Coughing or vomiting blood.
Severe or persistent vomiting or diarrhea.
Difficulty breathing, shortness of breath, persistent wheezing or uncontrollable cough.
Sudden dizziness, weakness, or change in vision lasting more than a few minutes.
Sudden onset of one-sided weakness of an arm and/or leg, or facial droop on one side.
The "worst headache ever."
Change in mental status (e.g., confusion, difficulty arousing) or unexplained loss of consciousness. A brief episode of fainting does not qualify as an emergency, particularly if relieved by recumbency.
Sudden development of any symptoms, such as hives, wheezing, or generalized itching, either spontaneous, following or an insect bite or ingestion of food.
Take immediate action, the ACEP suggests. "(This) can mean anything from calling paramedics, applying direct pressure on a (bleeding) wound, performing CPR, or splinting an injury. Never perform a medical procedure if you're unsure about how to do it." A good idea for all of us: take a course in first aid and CPR.
More About Emergency Rooms
Because of physician unavailability, lack of a family doctor, or simply a cultural shift in perception of illness, going to an emergency room has become a trend in this country. According to the American College of Emergency Physicians, Americans made more than 115 million visits to hospital emergency rooms in 2003. Among the most common complaints were chest and abdominal pain, fever, and cough. About one out of eight of those seen in the emergency room are admitted to the hospital. The National Center for Health Statistics estimates that more than 55% of these visits were unnecessary. Translated into dollars and cents this means at least 43 million Americans and their insurers, leaving out the 20 million uninsured driven further into debt, paid up to four times as much for routine care as they would have at a physicianís office. This cost has been estimated at between $15-$20 billion. It does not include the economic losses incurred by employers and workers for excess lost time in the work place, estimated to be on the order of 350 million work hours. This figure is derived from a mean waiting time of 3.2 hours. Ask your average ER patient if they were seen that promptly.
Not all this wasted time is the fault of the ER, which, after all, is not set up for care of routine illnesses like respiratory infections and non descript fever. Since emergency rooms really are intended for emergencies, they cannot work on a first come, first served basis as many people mistakenly believe. Once a patient arrives, healthcare workers make an immediate estimate of urgency, called "triage" (French for "sorting") to ensure that the most critical patients - those with heart attacks or stokes, or the seriously injured, are seen first. Everyone else has to wait. Thatís simply part of the menu.
Another big reason for long waits in the emergency room is overcrowding.
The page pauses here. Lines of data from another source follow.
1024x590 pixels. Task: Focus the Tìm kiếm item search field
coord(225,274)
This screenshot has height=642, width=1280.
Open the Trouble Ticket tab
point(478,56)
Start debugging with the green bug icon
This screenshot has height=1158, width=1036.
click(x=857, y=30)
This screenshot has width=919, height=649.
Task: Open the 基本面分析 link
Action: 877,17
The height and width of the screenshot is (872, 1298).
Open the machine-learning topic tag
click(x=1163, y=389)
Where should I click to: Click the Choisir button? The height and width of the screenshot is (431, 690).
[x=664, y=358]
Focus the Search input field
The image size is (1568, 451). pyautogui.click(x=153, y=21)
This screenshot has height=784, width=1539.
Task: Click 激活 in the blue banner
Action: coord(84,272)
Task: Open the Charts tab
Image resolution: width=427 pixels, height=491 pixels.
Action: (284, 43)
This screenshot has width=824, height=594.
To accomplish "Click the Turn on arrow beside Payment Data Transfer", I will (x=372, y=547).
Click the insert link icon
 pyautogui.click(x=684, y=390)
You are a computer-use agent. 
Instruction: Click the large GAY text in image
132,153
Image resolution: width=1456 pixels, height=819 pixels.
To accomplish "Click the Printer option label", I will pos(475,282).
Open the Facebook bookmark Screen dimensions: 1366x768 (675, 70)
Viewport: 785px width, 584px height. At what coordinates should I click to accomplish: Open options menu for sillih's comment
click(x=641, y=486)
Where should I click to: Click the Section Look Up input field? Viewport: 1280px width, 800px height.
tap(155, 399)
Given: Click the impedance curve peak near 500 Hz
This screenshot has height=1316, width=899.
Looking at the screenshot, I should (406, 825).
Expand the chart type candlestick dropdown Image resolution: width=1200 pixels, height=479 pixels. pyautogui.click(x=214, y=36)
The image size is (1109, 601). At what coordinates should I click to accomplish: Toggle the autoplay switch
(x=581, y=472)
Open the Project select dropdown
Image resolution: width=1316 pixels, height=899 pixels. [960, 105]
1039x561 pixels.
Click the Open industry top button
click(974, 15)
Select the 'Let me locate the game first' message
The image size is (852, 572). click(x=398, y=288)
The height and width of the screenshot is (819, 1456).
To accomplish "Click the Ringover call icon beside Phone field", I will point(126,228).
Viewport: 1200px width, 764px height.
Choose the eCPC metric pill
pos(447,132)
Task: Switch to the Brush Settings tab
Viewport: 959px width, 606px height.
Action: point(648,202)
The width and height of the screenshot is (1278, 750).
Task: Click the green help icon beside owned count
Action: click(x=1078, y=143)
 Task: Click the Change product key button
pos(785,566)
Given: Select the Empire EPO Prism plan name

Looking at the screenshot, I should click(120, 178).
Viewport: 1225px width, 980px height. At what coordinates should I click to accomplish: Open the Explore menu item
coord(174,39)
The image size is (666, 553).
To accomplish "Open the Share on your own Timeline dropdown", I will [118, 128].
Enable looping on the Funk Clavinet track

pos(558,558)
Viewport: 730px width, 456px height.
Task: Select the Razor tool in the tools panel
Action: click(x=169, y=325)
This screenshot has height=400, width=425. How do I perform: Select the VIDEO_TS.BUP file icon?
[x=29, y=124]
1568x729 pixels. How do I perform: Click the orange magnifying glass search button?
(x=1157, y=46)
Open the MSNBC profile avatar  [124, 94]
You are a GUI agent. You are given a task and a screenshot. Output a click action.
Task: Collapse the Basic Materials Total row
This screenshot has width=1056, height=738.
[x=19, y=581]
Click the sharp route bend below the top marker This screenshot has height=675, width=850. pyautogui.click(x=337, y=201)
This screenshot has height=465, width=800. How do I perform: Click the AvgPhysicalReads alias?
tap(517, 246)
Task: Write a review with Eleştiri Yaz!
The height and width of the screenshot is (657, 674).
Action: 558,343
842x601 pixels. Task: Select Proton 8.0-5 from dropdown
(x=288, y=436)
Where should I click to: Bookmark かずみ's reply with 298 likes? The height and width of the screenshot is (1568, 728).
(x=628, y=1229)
The number of emergency rooms in the U.S. has decreased since 2001, but the number of patient visits keeps increasing. Moreover, in some parts of the country there is a serious shortage of nursing staff leading to even longer waits and more overcrowding. While ER physicians are available 24 hours a day, 7 days a week, an increasing number of other medical specialists, such as neurosurgeons, cardiologists, and orthopedic surgeons (let alone obstetricians) are melting or moving away because of skyrocketing medical liability insurance premiums and inadequate reimbursement.
The migration of medical care from doctors' offices to the ER and beyond is, as someone remarked during the French Revolution, "more than a crime, it is a mistake."